▶ [Given request]:
Rewrite the listing below from the line containing "Point to the orange" down to the line containing "[x=73, y=313]", both included and requests kept, with every coordinate in the answers raised by 65.

▶ [Input material]:

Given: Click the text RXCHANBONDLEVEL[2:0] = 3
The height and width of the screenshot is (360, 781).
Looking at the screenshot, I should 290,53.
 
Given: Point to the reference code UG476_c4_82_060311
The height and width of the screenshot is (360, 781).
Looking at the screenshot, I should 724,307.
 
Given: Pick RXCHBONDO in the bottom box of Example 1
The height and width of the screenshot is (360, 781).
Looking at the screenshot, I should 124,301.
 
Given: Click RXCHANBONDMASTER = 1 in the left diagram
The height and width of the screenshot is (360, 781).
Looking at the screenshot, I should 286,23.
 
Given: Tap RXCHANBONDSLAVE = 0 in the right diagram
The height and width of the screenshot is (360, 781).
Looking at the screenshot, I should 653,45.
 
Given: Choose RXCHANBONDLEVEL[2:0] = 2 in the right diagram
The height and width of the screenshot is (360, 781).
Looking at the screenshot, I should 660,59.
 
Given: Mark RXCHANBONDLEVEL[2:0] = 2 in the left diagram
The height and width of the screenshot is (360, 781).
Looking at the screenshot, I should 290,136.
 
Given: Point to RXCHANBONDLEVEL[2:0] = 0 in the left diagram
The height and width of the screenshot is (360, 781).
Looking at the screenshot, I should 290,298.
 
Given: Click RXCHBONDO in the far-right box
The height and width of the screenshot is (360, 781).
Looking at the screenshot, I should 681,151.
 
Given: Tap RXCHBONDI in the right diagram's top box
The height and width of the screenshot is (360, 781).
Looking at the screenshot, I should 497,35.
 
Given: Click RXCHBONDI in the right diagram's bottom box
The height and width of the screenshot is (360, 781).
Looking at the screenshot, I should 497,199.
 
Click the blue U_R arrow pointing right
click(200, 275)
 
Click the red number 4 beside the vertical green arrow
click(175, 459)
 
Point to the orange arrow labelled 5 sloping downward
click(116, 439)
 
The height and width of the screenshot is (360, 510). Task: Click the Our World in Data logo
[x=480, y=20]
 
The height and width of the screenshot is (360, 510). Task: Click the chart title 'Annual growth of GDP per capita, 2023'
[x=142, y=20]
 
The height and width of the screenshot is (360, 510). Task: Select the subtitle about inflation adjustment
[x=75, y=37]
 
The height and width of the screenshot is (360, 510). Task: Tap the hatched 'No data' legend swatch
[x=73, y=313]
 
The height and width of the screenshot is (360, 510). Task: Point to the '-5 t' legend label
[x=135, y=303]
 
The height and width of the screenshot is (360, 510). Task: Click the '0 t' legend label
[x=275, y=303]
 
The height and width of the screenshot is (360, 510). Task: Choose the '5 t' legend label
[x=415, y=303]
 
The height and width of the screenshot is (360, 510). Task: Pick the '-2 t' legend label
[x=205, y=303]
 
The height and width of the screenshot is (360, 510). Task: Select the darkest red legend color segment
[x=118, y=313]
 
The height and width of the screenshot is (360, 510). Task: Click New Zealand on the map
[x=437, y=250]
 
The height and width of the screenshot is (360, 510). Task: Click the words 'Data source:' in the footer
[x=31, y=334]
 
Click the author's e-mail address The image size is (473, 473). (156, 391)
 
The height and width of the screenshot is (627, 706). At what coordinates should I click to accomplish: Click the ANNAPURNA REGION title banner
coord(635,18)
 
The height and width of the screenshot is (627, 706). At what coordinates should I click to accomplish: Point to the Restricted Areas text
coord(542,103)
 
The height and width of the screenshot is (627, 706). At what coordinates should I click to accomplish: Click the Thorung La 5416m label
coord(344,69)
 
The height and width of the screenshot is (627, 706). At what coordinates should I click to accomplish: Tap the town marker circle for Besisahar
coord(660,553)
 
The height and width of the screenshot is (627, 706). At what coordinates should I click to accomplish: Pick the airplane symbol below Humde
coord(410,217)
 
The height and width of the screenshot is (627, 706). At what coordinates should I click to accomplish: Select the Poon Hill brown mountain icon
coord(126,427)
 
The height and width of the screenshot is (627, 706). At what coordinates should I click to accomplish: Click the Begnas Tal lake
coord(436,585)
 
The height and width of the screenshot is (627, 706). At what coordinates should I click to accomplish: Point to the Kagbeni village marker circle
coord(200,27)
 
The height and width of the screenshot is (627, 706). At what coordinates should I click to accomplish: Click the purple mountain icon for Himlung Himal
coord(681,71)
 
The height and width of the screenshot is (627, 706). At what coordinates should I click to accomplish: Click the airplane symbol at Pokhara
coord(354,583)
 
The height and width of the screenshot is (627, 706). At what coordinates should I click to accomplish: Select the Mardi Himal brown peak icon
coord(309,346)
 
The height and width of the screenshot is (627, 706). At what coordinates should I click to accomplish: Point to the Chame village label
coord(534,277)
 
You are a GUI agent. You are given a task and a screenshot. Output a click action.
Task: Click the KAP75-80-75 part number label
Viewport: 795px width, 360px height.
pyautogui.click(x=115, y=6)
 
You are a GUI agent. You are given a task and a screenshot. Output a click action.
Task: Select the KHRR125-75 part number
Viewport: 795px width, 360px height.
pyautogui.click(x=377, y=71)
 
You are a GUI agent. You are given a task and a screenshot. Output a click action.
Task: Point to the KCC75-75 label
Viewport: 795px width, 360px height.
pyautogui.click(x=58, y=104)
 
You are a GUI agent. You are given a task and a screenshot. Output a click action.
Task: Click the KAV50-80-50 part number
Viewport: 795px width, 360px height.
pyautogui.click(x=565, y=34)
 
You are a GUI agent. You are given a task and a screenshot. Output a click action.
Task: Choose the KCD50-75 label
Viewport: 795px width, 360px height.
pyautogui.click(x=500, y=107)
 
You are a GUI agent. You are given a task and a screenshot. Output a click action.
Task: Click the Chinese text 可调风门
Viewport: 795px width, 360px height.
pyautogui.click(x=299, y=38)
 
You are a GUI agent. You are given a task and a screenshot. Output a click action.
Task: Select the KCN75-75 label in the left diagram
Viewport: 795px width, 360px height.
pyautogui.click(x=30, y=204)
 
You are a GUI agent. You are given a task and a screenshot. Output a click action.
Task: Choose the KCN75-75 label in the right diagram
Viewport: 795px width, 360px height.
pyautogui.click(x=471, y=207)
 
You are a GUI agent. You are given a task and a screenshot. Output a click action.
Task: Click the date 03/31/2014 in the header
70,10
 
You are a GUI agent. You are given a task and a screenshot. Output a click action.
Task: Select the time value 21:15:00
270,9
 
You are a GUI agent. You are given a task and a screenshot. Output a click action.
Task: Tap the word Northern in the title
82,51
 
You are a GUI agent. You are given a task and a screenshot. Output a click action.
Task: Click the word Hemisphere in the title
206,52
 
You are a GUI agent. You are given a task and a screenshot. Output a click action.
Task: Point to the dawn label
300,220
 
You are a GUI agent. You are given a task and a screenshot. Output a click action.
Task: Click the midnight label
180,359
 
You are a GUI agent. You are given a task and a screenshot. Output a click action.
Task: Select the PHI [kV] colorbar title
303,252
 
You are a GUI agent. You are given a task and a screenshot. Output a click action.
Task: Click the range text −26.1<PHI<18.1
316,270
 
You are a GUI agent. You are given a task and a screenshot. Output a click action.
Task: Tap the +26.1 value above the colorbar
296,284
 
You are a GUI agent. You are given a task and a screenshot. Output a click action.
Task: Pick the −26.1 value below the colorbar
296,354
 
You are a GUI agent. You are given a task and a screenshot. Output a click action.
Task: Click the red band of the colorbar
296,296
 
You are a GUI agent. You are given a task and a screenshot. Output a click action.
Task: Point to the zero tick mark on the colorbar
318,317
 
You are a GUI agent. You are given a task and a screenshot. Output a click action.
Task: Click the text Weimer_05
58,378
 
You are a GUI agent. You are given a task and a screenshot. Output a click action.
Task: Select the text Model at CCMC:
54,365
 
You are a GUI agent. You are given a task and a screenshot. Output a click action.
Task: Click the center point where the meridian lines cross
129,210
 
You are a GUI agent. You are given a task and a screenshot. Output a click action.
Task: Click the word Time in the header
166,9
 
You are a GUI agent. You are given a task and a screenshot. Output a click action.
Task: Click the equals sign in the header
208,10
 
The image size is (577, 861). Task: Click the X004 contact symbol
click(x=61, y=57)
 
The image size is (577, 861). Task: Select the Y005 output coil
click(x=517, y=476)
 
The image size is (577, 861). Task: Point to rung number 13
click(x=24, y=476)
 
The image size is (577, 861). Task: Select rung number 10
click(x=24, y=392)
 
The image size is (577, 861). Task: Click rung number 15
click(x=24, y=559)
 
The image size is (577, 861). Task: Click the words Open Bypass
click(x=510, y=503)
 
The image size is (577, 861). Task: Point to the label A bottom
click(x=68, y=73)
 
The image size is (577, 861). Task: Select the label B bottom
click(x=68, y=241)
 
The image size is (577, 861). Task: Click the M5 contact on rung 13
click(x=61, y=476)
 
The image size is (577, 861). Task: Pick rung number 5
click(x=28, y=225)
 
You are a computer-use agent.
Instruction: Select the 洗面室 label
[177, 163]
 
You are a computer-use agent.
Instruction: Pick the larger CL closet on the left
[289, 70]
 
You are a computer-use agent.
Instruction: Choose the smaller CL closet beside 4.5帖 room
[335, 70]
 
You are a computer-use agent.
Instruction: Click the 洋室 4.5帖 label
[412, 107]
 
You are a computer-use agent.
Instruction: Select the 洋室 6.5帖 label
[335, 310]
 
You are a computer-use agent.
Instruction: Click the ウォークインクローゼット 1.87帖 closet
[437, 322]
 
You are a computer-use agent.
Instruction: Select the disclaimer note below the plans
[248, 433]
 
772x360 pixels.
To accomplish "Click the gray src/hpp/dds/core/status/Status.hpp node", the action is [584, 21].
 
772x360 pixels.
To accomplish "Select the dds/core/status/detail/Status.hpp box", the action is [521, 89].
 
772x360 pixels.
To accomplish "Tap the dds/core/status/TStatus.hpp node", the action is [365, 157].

▶ [Right answer]:
Point to the orange arrow labelled 5 sloping downward
click(181, 504)
 
The height and width of the screenshot is (360, 510). Task: Click the Our World in Data logo
[x=545, y=85]
 
The height and width of the screenshot is (360, 510). Task: Click the chart title 'Annual growth of GDP per capita, 2023'
[x=207, y=85]
 
The height and width of the screenshot is (360, 510). Task: Select the subtitle about inflation adjustment
[x=140, y=102]
 
The height and width of the screenshot is (360, 510). Task: Tap the hatched 'No data' legend swatch
[x=138, y=378]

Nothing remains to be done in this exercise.